§ Given task
Copy out the data unchanged, from the line with "You are a computer-use agent. The" up to and including the line with "Click the Arxiv".

[START OF Data shown]

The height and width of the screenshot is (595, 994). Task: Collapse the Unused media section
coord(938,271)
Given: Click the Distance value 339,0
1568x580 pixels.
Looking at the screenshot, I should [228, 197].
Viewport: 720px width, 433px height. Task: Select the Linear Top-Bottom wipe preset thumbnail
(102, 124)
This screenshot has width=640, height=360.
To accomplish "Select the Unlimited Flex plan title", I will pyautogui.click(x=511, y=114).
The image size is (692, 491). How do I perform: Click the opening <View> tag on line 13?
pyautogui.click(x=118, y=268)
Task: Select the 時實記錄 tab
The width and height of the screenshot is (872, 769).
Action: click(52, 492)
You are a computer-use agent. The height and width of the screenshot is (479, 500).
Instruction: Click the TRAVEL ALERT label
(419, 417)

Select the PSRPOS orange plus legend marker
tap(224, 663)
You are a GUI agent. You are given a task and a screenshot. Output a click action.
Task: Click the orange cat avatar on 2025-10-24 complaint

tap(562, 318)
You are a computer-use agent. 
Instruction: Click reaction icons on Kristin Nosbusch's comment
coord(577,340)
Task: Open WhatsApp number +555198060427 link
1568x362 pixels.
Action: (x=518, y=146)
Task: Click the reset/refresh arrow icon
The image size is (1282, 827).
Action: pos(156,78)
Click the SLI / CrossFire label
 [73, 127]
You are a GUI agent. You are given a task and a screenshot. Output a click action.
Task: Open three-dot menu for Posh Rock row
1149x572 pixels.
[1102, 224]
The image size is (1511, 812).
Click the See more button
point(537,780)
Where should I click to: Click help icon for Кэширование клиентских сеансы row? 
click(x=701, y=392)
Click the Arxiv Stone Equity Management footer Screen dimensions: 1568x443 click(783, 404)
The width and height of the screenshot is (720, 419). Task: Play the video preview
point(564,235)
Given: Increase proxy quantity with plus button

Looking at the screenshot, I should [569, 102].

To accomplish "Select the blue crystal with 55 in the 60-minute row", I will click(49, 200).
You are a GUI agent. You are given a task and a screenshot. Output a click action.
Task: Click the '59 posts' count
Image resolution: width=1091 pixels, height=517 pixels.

[END OF Data shown]

§ Reply
You are a computer-use agent. The height and width of the screenshot is (479, 500).
Instruction: Click the TRAVEL ALERT label
(419, 417)

Select the PSRPOS orange plus legend marker
tap(224, 663)
You are a GUI agent. You are given a task and a screenshot. Output a click action.
Task: Click the orange cat avatar on 2025-10-24 complaint

tap(562, 318)
You are a computer-use agent. 
Instruction: Click reaction icons on Kristin Nosbusch's comment
coord(577,340)
Task: Open WhatsApp number +555198060427 link
1568x362 pixels.
Action: (x=518, y=146)
Task: Click the reset/refresh arrow icon
The image size is (1282, 827).
Action: pos(156,78)
Click the SLI / CrossFire label
 [73, 127]
You are a GUI agent. You are given a task and a screenshot. Output a click action.
Task: Open three-dot menu for Posh Rock row
1149x572 pixels.
[1102, 224]
The image size is (1511, 812).
Click the See more button
point(537,780)
Where should I click to: Click help icon for Кэширование клиентских сеансы row? 
click(x=701, y=392)
Click the Arxiv Stone Equity Management footer Screen dimensions: 1568x443 click(783, 404)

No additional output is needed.